Membros da Assembleia Nacional (AN), controlada pela oposição na Venezuela, que pediram para não serem identificados, adiantaram à AP que altos membros de ambos os lados vão estar envolvidos nas discussões em Oslo.

As mesmas fontes indicaram que os representantes incluem o ministro da Informação venezuelano, Jorge Rodriguez, e Stalin Gonzalez, um dos principais membros da AN.

O Presidente venezuelano, Nicolas Maduro, não abordou diretamente este assunto em declarações transmitidas na televisão, na quarta-feira, mas deu conta que o ministro da Informação estava numa missão “muito importante” fora da Venezuela.

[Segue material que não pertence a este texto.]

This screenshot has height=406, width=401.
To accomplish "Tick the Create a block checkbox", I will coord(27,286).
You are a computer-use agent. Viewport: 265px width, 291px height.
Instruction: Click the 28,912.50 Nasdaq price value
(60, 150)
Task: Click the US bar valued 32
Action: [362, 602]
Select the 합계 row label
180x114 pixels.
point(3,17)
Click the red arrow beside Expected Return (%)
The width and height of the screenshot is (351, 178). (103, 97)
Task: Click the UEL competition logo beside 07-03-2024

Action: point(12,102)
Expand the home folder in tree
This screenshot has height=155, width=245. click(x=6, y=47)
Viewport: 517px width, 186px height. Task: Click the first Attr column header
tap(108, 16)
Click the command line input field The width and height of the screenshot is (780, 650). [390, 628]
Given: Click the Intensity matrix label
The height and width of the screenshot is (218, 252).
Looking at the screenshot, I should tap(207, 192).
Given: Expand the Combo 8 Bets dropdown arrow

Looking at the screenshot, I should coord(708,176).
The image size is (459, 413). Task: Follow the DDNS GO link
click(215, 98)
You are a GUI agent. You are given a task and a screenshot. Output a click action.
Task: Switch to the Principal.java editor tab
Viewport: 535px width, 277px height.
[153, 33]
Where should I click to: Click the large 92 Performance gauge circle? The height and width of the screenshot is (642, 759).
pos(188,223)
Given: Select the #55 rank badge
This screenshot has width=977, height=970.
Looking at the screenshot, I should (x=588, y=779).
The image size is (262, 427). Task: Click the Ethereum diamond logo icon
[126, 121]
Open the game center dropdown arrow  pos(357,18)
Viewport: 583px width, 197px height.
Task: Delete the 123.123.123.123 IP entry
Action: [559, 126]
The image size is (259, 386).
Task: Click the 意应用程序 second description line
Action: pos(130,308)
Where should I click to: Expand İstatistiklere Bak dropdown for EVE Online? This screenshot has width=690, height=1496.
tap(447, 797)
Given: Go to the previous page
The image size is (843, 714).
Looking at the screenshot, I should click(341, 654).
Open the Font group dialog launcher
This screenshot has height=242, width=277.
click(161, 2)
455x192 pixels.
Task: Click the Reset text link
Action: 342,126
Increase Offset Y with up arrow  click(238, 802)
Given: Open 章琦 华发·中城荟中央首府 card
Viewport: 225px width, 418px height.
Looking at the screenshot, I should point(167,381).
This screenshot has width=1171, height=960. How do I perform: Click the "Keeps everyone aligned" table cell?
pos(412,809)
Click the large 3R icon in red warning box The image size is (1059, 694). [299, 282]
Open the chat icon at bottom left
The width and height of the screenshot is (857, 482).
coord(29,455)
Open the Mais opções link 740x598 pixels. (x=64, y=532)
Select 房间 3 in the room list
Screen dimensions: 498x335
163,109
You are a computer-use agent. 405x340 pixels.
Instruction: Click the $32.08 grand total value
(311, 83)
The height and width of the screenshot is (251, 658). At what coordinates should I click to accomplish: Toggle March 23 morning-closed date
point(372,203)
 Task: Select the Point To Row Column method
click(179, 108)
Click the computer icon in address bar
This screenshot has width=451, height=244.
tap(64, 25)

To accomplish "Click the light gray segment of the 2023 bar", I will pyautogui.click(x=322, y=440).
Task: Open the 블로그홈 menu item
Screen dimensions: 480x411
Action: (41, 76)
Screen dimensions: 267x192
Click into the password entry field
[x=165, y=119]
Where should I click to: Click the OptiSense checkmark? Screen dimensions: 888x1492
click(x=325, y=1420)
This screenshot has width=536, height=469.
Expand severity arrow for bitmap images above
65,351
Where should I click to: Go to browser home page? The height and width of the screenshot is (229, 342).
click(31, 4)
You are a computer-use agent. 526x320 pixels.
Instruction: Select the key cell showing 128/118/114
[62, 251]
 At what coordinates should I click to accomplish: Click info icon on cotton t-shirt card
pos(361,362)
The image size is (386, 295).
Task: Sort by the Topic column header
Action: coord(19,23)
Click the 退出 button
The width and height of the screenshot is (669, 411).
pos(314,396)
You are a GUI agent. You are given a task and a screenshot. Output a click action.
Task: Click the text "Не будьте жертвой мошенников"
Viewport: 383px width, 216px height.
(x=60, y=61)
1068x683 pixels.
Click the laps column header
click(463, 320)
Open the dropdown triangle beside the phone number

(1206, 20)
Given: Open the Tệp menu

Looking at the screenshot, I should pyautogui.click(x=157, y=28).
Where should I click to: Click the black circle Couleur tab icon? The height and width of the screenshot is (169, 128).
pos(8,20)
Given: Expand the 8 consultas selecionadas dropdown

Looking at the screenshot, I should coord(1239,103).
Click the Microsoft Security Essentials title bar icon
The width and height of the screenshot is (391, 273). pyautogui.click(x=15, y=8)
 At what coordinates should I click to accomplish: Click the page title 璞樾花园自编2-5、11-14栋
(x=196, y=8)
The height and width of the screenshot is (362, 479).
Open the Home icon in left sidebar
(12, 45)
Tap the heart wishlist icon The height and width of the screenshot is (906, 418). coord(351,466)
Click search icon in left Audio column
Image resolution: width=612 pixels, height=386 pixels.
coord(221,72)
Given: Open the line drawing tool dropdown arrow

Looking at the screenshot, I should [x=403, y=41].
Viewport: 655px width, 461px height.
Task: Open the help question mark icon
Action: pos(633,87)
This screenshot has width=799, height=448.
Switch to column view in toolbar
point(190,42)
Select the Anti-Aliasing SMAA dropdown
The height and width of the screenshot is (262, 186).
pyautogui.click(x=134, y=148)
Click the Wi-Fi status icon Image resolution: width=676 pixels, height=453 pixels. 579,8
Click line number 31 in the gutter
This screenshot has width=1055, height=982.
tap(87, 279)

A crise política na Venezuela agravou-se a 23 de janeiro, quando o líder da AN, Juan Guaidó, jurou assumir funções de presidente interino, formar um Governo de transição e organizar eleições livres, contando com apoio de mais de 50 países.

Na madrugada de 30 de abril, um grupo de militares manifestou apoio a Juan Guaidó, que pediu à população para sair à rua e exigir uma mudança de regime. Nicolás Maduro, no poder desde 2013, denunciou a iniciativa do presidente do parlamento como uma tentativa de golpe de Estado.

À crise política na Venezuela soma-se uma grave crise económica e social, que já levou mais de 2,3 milhões de pessoas a emigrarem desde 2015, de acordo com dados da ONU.